#Alive

The biggest problem you could possibly face being a Korean filmmaker with aspirations of crafting a zombie film is that there’s absolute no way in hell you’re going to approach the sheer pulse pounding thrills of Train To Busan. It’s a task as insurmountable as crafting a L.A. crime epic in the shadow of Heat, or trying to avoid The Exorcist when dipping your toes into the realms of possession horror, e.g. utterly fucking impossible – but that’s not to say people should try…
Stepping into the firing line is Cho Il-hyung’s techno-savy, survival thriller #alive, a film that prides itself by tackling a zombie flick where a sole survivor of a mysterious pandemic that turns it’s victims into slavering ghouls, has all the technical mod cons to try and prolong his life for as long as humanly possible.

Young Oh Joon-woo lives in an apartment complex with his family and is essentially the typical streaming video gamer you see in these kinds of films in that he has an untold amount of electrical gadgets and not a whole lot of interest in what’s going on outside his window. However, he gets a crash course in the latter when a virus starts turning people into the kind of dribbly, sprinting, shrieking flesh eaters we’ve now seen a hundred times before and in no time at all Oh is completely cut off from the world and sealed in his apartment as a bitey apocalypse rages outside. Being the sort of kid who’s never really had to look after himself before, certain important survival tactics whizz clean over his head, such as having the discipline to ration his food or not let in panicking neighbours with suspicious bites on their hands… Somehow making past these noticable speed bumps, Oh then starts to succumb to depression and hopelessness thanks to the combination of phone lines and internet connection crapping out and him finding his way into his father’s drinks cabinet; and inevitably he starts to renege on his earlier, stubborn pledge to stay alive – but temporary salvation is at hand in the form of tough Kim Yoo-bin, a young girl of Oh’s age who lives in the complex directly opposite his and the two form a relationship despite the cavernous physical distance between them.
However, no matter how much good advice Kim can impart, food and safety are becoming noticably scarce and the two form a plan to get themselves out of their apartments in an attempt to get rescued, but upon leaving their respected sanctuaries they soon find that they’re not the only survivors…
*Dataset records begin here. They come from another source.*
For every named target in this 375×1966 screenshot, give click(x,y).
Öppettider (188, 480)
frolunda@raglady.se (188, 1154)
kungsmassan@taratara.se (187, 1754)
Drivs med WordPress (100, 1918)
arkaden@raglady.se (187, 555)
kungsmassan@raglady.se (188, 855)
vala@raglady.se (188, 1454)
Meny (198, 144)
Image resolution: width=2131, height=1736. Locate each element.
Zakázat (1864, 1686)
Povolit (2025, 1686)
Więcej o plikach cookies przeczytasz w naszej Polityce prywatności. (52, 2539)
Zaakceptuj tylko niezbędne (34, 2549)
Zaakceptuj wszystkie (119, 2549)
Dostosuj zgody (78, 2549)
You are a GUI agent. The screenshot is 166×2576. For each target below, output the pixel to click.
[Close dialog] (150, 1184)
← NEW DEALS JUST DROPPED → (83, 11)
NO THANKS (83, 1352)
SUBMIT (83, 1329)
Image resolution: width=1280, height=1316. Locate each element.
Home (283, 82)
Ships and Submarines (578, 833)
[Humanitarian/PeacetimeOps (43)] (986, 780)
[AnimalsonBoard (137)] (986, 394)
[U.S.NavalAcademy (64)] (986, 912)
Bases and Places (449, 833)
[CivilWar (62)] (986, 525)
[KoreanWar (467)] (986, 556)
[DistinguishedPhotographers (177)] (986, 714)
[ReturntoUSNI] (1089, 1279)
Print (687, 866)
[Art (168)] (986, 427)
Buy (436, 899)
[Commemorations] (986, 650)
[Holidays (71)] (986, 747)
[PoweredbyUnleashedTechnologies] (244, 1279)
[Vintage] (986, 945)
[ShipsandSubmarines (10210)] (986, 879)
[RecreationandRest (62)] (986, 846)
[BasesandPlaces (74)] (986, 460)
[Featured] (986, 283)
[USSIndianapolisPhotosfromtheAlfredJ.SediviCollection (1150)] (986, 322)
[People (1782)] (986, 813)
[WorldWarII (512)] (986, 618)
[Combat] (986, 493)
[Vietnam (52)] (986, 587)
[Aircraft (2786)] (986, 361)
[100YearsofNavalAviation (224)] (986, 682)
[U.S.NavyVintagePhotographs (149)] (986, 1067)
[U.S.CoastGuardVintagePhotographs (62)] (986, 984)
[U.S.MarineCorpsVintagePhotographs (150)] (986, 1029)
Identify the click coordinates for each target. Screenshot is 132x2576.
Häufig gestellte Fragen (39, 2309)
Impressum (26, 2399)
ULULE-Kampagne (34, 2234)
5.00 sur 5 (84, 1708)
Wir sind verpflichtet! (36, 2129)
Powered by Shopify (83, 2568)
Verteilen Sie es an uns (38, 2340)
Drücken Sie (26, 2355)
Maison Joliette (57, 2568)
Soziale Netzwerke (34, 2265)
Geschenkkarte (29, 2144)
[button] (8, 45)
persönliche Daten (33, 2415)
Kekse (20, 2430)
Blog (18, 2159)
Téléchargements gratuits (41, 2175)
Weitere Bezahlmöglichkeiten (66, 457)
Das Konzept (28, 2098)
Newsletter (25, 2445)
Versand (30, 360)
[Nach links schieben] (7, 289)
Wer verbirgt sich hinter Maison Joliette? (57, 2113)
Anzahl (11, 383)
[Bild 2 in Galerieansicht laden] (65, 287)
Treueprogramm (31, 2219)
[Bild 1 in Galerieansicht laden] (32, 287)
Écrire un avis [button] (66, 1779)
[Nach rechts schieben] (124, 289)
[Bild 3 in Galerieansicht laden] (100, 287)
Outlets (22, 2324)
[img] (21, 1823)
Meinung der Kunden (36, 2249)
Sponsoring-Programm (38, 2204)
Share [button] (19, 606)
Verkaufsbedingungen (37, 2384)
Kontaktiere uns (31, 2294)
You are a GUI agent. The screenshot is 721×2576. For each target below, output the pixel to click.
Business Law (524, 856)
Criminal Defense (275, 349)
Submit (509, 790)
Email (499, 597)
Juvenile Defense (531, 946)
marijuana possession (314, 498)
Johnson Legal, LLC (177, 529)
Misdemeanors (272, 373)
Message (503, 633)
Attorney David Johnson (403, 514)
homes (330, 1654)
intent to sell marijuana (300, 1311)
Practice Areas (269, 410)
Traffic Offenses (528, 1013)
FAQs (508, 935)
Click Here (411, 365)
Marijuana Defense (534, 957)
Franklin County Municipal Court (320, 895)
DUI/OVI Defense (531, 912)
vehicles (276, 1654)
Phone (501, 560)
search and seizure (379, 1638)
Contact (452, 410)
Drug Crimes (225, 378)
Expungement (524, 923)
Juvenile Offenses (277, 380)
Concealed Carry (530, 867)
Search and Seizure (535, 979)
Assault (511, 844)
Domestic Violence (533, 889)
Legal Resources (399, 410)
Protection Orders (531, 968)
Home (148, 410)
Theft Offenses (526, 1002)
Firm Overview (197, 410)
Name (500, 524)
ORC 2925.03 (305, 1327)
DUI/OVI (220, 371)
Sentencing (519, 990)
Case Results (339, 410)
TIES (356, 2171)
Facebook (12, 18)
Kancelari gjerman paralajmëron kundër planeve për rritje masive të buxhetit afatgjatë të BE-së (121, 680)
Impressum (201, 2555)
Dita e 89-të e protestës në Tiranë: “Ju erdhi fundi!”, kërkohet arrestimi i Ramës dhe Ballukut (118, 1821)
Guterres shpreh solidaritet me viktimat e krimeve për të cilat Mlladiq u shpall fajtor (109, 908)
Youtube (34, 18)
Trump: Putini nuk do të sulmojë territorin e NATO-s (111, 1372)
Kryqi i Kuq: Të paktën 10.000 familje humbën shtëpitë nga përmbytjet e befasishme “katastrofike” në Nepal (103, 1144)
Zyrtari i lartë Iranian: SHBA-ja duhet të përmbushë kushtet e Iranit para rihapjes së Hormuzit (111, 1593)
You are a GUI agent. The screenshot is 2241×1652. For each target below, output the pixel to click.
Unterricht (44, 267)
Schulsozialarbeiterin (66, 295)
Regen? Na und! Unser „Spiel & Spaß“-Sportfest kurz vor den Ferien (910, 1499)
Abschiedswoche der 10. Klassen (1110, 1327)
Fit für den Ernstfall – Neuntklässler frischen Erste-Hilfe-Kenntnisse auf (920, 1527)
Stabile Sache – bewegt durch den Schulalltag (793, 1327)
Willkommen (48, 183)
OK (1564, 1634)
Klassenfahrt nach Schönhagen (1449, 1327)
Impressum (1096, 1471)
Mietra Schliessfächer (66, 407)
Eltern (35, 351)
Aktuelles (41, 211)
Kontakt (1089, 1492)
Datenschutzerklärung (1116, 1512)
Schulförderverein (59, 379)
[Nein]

Based of an existing film called Alone (the original screenwriter also helped develop this version), watching #Alive in 2020 while the COVID-19 pandemic continues to drag on immediately draws some obvious parallels (although at the time of writing there’s no sign of a zombie outbreak – but who knows, there’s still time, it’s only November, after all) as we watch Oh struggle to maintain an existence sealed within the four walls of his parent’s apartment. The lure of online gaming and making impassioned posts soon falls by the wayside as the situation slowly gets more and more dire and watching this spoilt kid blunder through entry level zombie rules is somewhat refreshing in a genre where Norman Reedus has been casually skewering wandering corpses for the best part of a decade.
Our leads are nicely likable – something that’s imperative considering how much time we have to spend with them – but despite the sheer amount quality alone time we get to spend with Oh, we never really get a feel for him as character beyond briefly pining for his missing family and some alcohol-fueled mood swings. Similarly, Kim also remains somewhat of an enigma; a capable young woman who’s reclusive nature and knowledge of various survival techniques hints at a bad childhood, but who isn’t fleshed out enough beyond being Oh’s savior. It’s not a fatal mistake, but when it comes to a layabout character being forced to confront his responsibilities in the form of a wall of snarling zombies, it falls far behind such gold standards as Shaun Of The Dead.
In comparison to the extraordinary prevalent premise, it’s kind of odd that the zombies in #Alive are so basic, with their basic rules and habits lifted wholesale from other movies without seemingly any attempt to mix them up. They shriek, contort and sprint like they’ve been caught short and are making a frantic break for an undead port-a-loo, but they don’t stand out at all against the sprawling, all consuming mobs of 28 Days Later, World War Z and – yes – Train To Busan, which robs the film of some of the originality that it basic concept contains.
Generic zombies aside, the film also takes a turn into predictability when the couple finally make a break for salvation when their food and gadgets fail them and run headlong into a subplot about a surviving neighbour that feels like it’s staggered in, rasping and bleeding, from another movie. It feels like padding, flown in to stretch out the brief runtime, but only succeeds needlessly complicates matters when the film should be sprinting breathlessly to it’s finish.

As I mentioned before, it’s tough not to be so hard on a film that can’t help but live in the long shadows of the movies that have obviously inspired it and when it’s trying to mine itself for orginal ideas #Alive is a perfectly solid entry in a bloated genre; but regrettably treads an overly familiar path in it’s search for something new.